The Apache Storm community is pleased to announce that version 2.0.0 has been released and is available from the downloads page. This release represents a major milestone and accomplishment by the Apache Storm community.

Apache Storm 2.0.0 includes significant improvements in terms of performance, new features, and integration with external systems. In the coming weeks members will post a series of deep dive articles covering new features improvements. In this post we'll highlight some of the key features and changes in this release.

The full list of changes in this release can be found here.

New Architecture Implemented in Java

In previous releases a large part of Storm's core functionality was implemented in Clojure. Storm 2.0.0 has been rearchitected with it's core functionality implemented in pure Java. The new Java-based implementation has improved performance significantly, and made Storm's internal APIs more maintainable and extensible. While Storm's Clojure implementation served it well for many years, it was often cited as a barrier for entry to new contributors. Storm's codebase is now more accessible to developers who don't want to learn Clojure in order to contribute.

New High Performance Core:

Storm 2.0.0 introduces a new core featuring a leaner threading model, a blazing fast messaging subsystem and a lightweight back pressure model. It is designed to push boundaries on throughput, latency and energy consumption while maintaining backward compatibility. The design was motivated by the observation that existing hardware remains capable of much more than what the best streaming engines can deliver. Storm 2.0 is the first streaming engine to break the 1 microsecond latency barrier.

New Streams API

Storm 2.0.0 introduces a new typed API for expressing streaming computations more easily using functional style operations. It builds on top of the Storm's core spouts and bolt APIs and automatically fuses multiple operations together to optimize the pipeline.

For more details and examples see the Stream API documentation.

Windowing Enhancements

Storm 2.0.0's Windowing API can save/restore the window state to the configured state backend so that larger continuous windows can be supported. The window boundaries can now be accessed via the APIs.

For more details see stateful windowing documentation.

Kafka Integration Changes

Removal of Storm-Kafka

The most significant change to Storm's Kafka integration since 1.x, is that storm-kafka has been removed. The module was deprecated a while back, due to Kafka's deprecation of the underlying client library. Users will have to move to the storm-kafka-client module, which uses Kafka's ´kafka-clients´ library for integration.

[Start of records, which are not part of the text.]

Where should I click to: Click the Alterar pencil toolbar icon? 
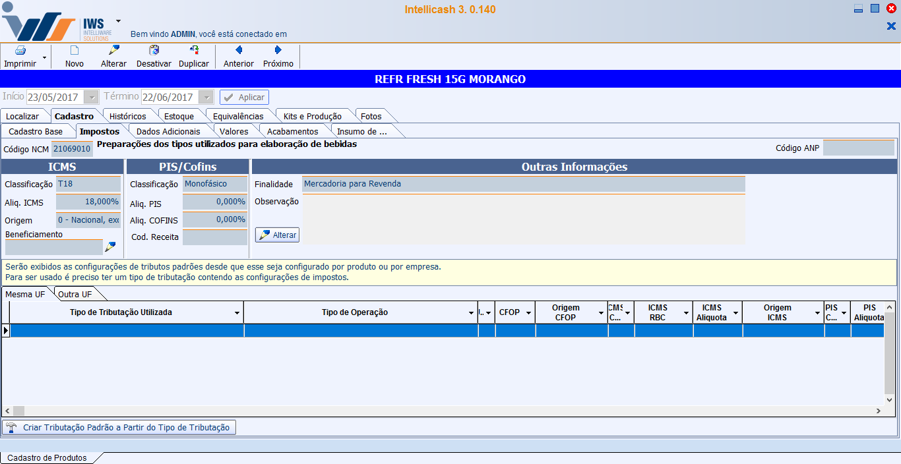tap(113, 51)
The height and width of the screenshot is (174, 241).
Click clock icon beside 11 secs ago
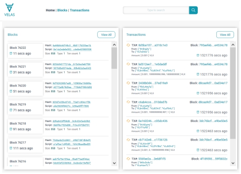pos(11,54)
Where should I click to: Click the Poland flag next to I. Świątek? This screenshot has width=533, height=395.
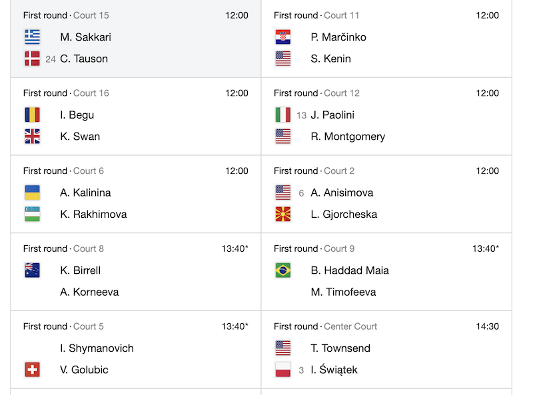(282, 370)
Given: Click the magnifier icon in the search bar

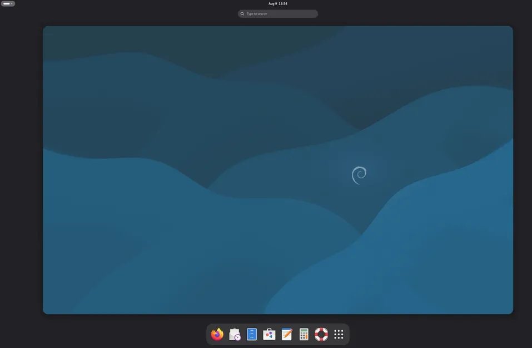Looking at the screenshot, I should (x=242, y=14).
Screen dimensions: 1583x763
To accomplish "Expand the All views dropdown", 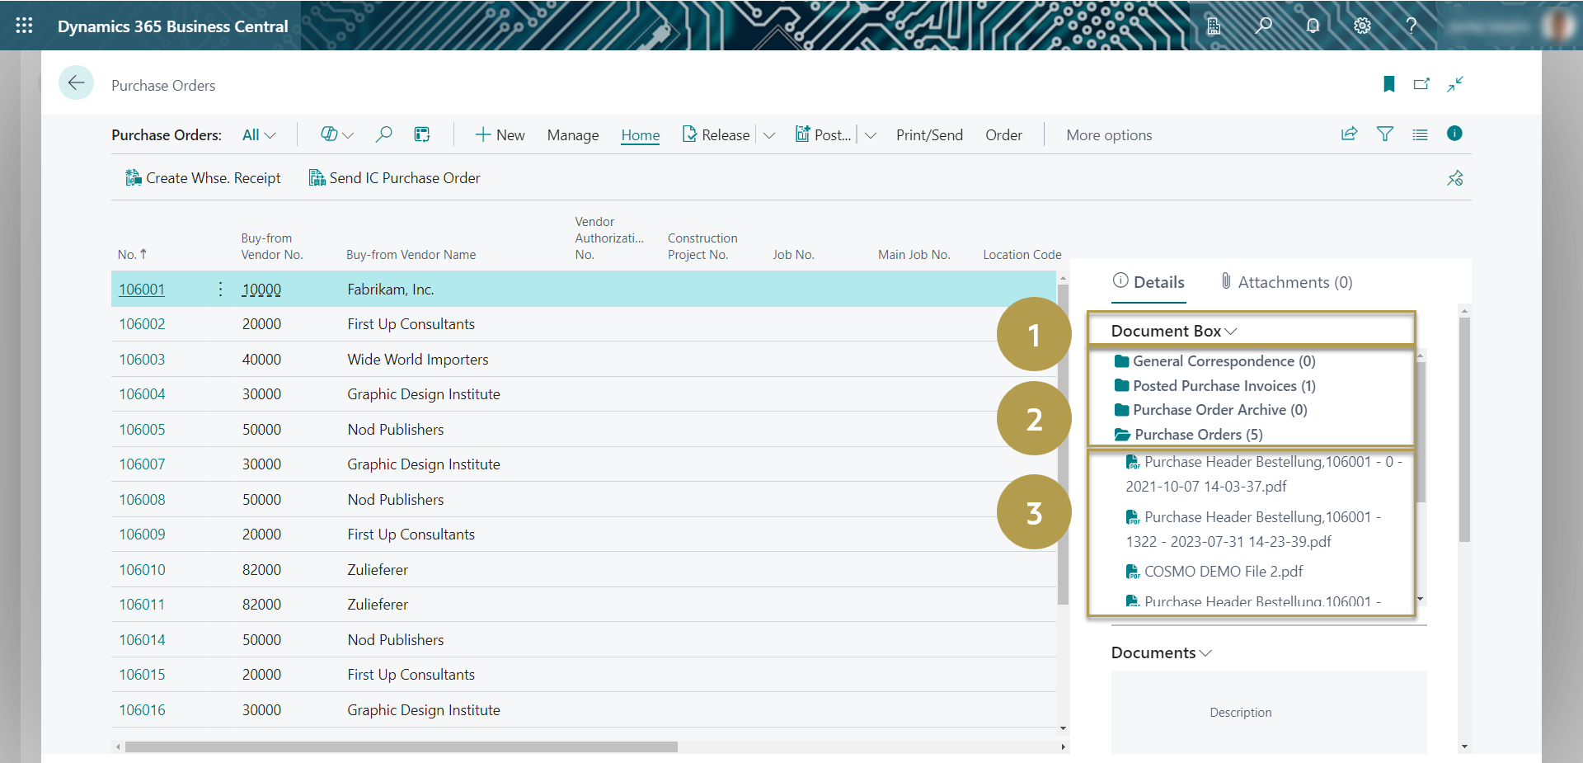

For the most part, the migration to storm-kafka-client is straightforward. The documentation for storm-kafka-client contains a helpful mapping between the old and new spout configurations. If you are using any of the storm-kafka spouts, you will need to migrate offset checkpoints to the new spout, to avoid the new spout starting from scratch on your partitions. Storm provides a helper tool to do this which can be found here.

When performing a migration, you should stop your topology, run the migration tool, then redeploy your topology with the storm-kafka-client spout.

Move to Using the KafkaConsumer.assign API

Storm-kafka-client in Storm 1.x allowed you to use Kafka's own mechanism to manage which spout tasks were responsible for which partitions. This mechanism was a poor fit for Storm, and was deprecated in 1.2.0. It has been removed entirely in 2.0.

The storm-kafka-client Subscription interface has also been removed. It offered too limited control over the subscription behavior. It has been replaced with the TopicFilter and ManualPartitioner interfaces. Unless you were using a custom Subscription implementation, this will likely not affect you. If you were using a custom Subscription, the storm-kafka-client documentation describes how to customize assignment.

Other Kafka Highlights

EOL for 1.0.x

With the release of 2.0.0 the 1.0.x version line will no longer be maintained. 1.0.x users are strongly encouraged to upgrade to a more recent release.

Move to Java 8

Java 7 support has been dropped, and Storm 2.0.0 requires Java 8.

Reorganization of Storm Maven artifacts

The storm-core artifact has been split into client and server-facing parts. Topology jars should depend on the following artifact as of Storm 2.0.0:

<groupId>org.apache.storm</groupId>
<artifactId>storm-client</artifactId>
<version>2.0.0</version>
<scope>provided</scope>

Projects using LocalCluster for testing will additionally need to depend on the Storm server jar:

<groupId>org.apache.storm</groupId>
<artifactId>storm-server</artifactId>
<version>2.0.0</version>
<scope>test</scope>

Stay Tuned

Keep an eye on the Apache Storm blog for additional posts by Storm contributors for more in-depth discussions of new features in Storm 2.0.0 including:

  • SQL enhancements
  • Metrics improvements
  • New security features such as nimbus admin groups, delegation tokens, and optional impersonation
  • Module restructuring & dependency resolution improvements
  • API improvements
  • Lambda support
  • Resource Aware Scheduler enhancements
  • New admin commands for debugging cluster state

Thanks

Special thanks are due to all those who have contributed to Apache Storm -- whether through direct code contributions, documentation, bug reports, or helping other users on the mailing lists. Your efforts are much appreciated.